大阪が飲食店優先でPCR、風評被害の懸念に「秘密は守る」

2021.6.15 13:15

大阪府による飲食店「スマホ検査センター」のフロー 提供:大阪府

(写真3枚)

大阪府において、飲食店の経営者や従業員が優先的にPCR検査を受けられる「飲食店スマホ検査センター」の運用が、6月16日から開始。吉村洋文知事は14日の囲み取材で、「誰にも知られずチェックが受けられる。飲食店のみなさんに積極的に活用していただきたい」と呼び掛けた。

多くの人と接触する機会の多い飲食店の従業員を対象とした同検査センター。息苦しさや高熱などの症状がでた際すぐに検査を受けることで、クラスターの発生防止や感染拡大を最小限に抑えることが目的だ。

同検査センターについて吉村知事は、「お客さんや無症状の従業員など、見えないクラスターは結構ある。この広がりを防ぐためには飲食店に特化した検査センターが重要だと判断した」と経緯を話した。
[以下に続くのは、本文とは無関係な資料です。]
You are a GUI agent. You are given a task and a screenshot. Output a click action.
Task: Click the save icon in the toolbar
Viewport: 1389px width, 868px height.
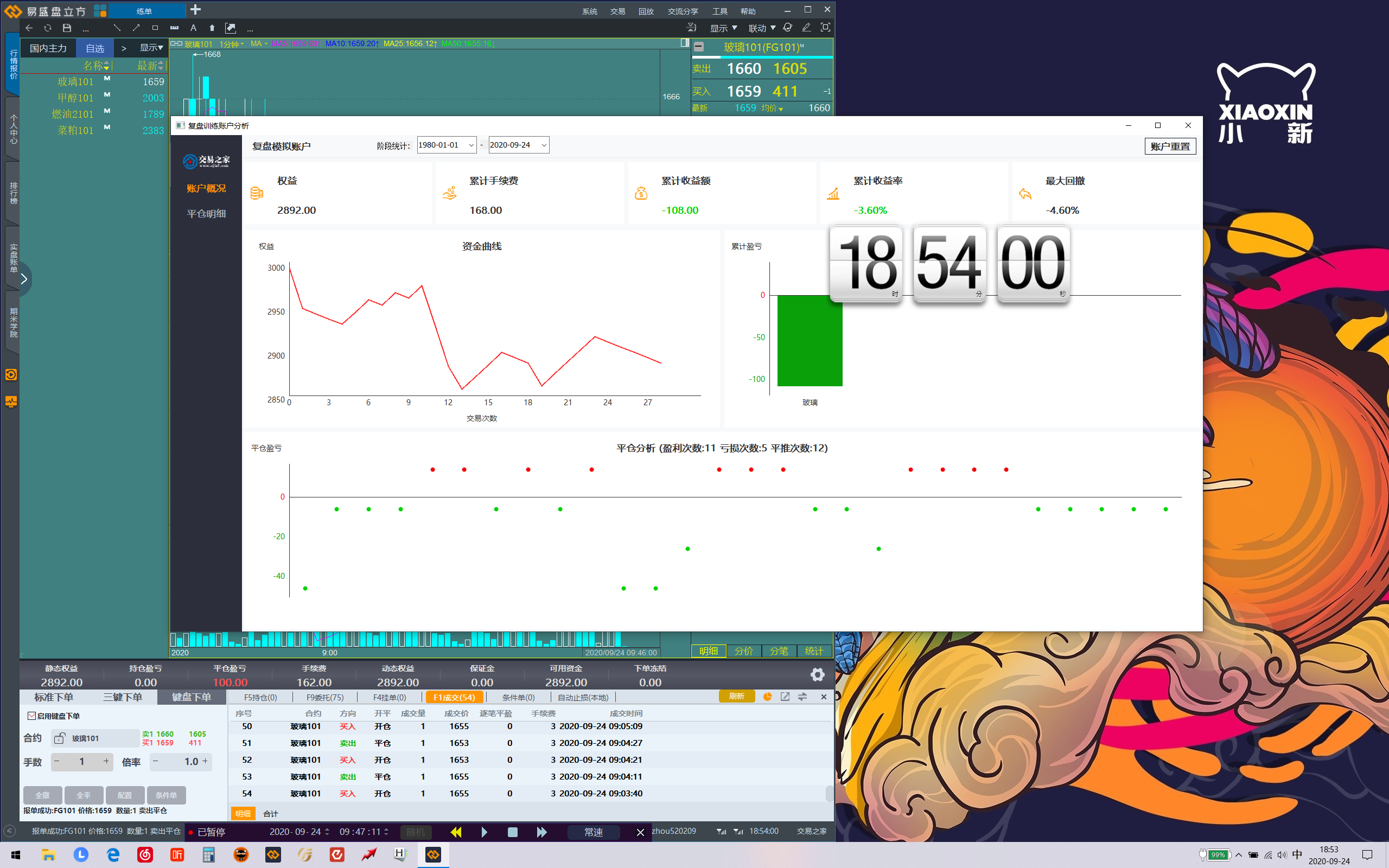67,28
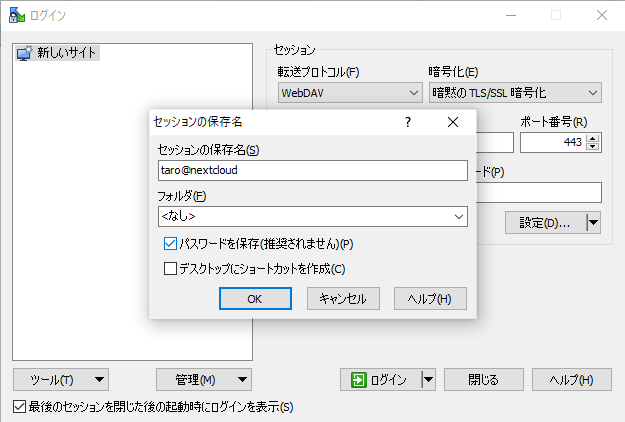
Task: Expand the arrow next to login button
Action: (428, 379)
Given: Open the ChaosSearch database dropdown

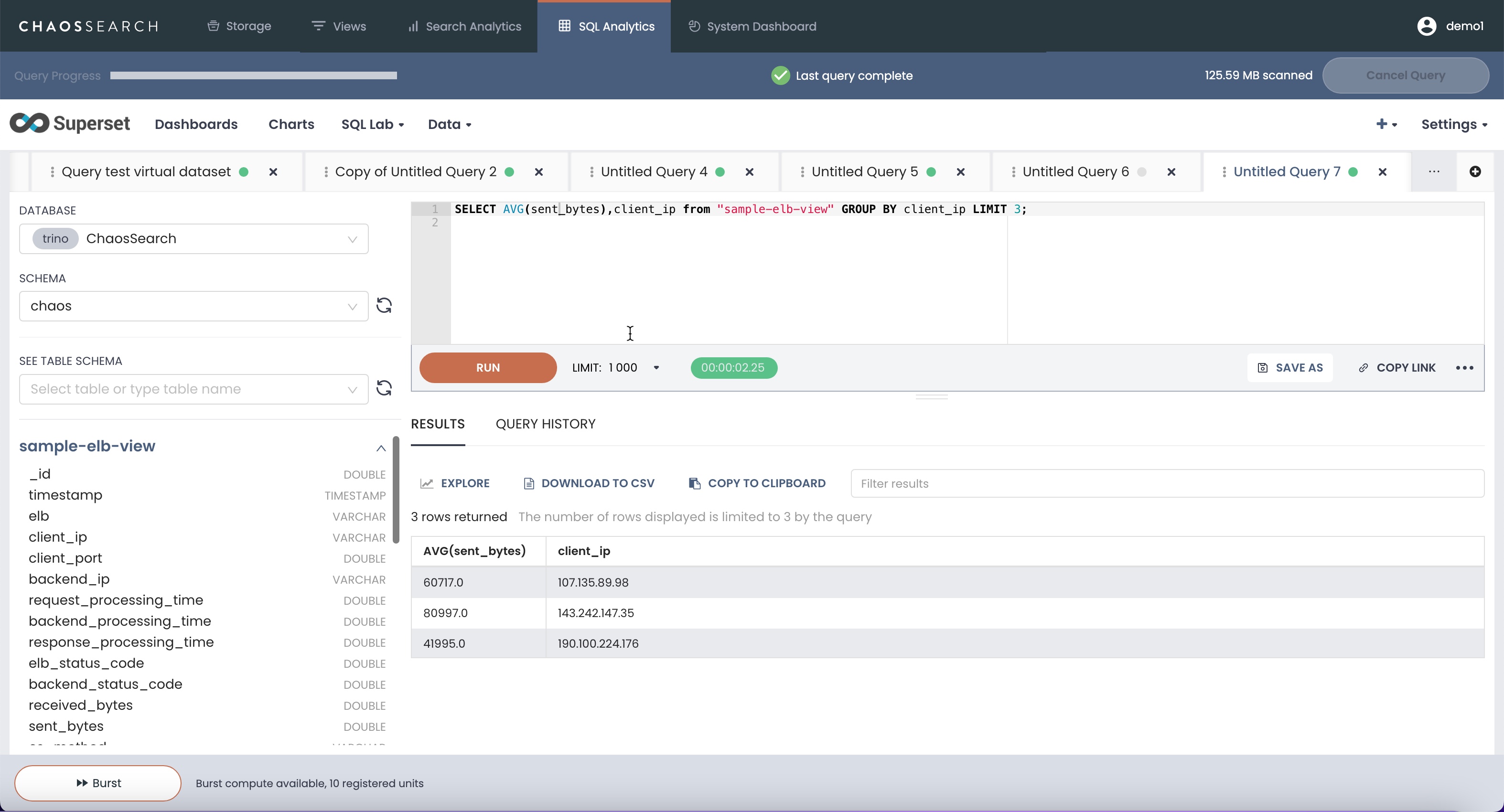Looking at the screenshot, I should click(193, 239).
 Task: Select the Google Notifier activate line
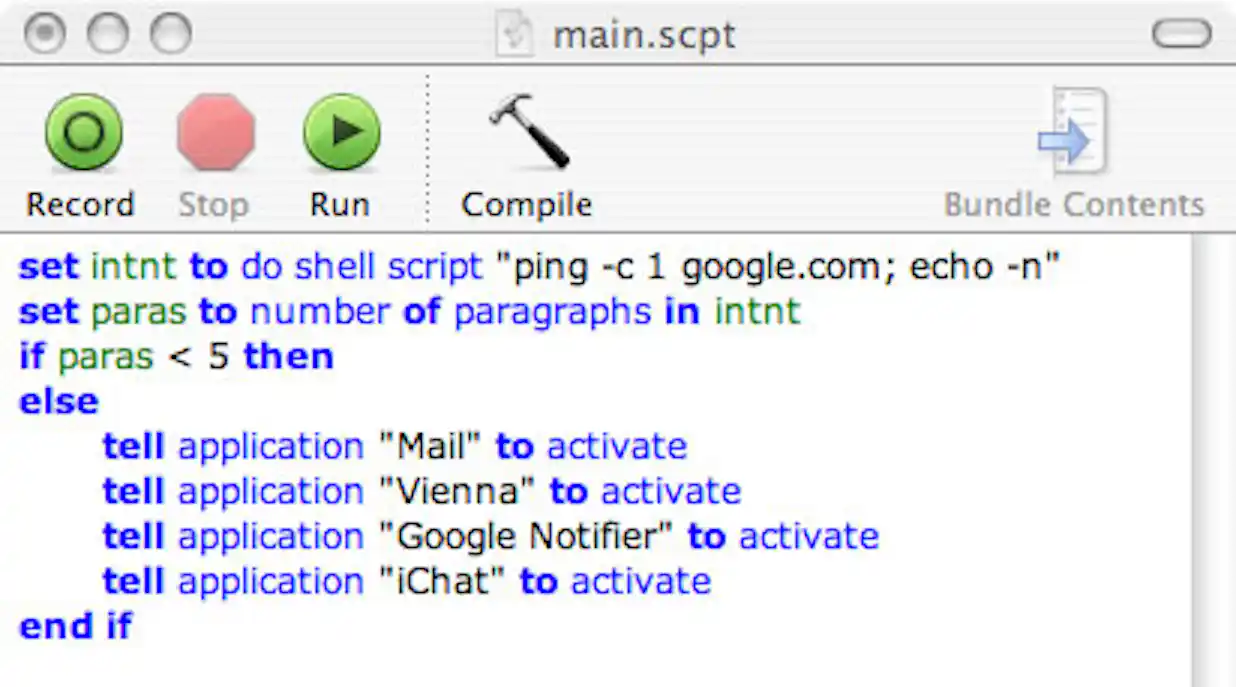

しかし仮に陽性者が発生した場合、従業員の不足や規模によっては休業、さらに感染が周囲に伝われば風評被害なども懸念される。これについて吉村知事は、「万一陽性になれば、保健所を通じてさまざまな対応がされていく。その後は、個別対応や濃厚接触者の調査も当然やるが、強制的に営業停止などはまったく考えていない。我々も何かを公表するわけではなく、秘密も守る」と説明。

16日には、基準に従って感染防止対策に取り組んでいることを証明する「感染防止認証ゴールドステッカー」の制度も開始され、検査センターと合わせて「大阪府内10万店舗ある飲食店のみなさまにぜひ積極的にご利用いただきたい」とアピールした。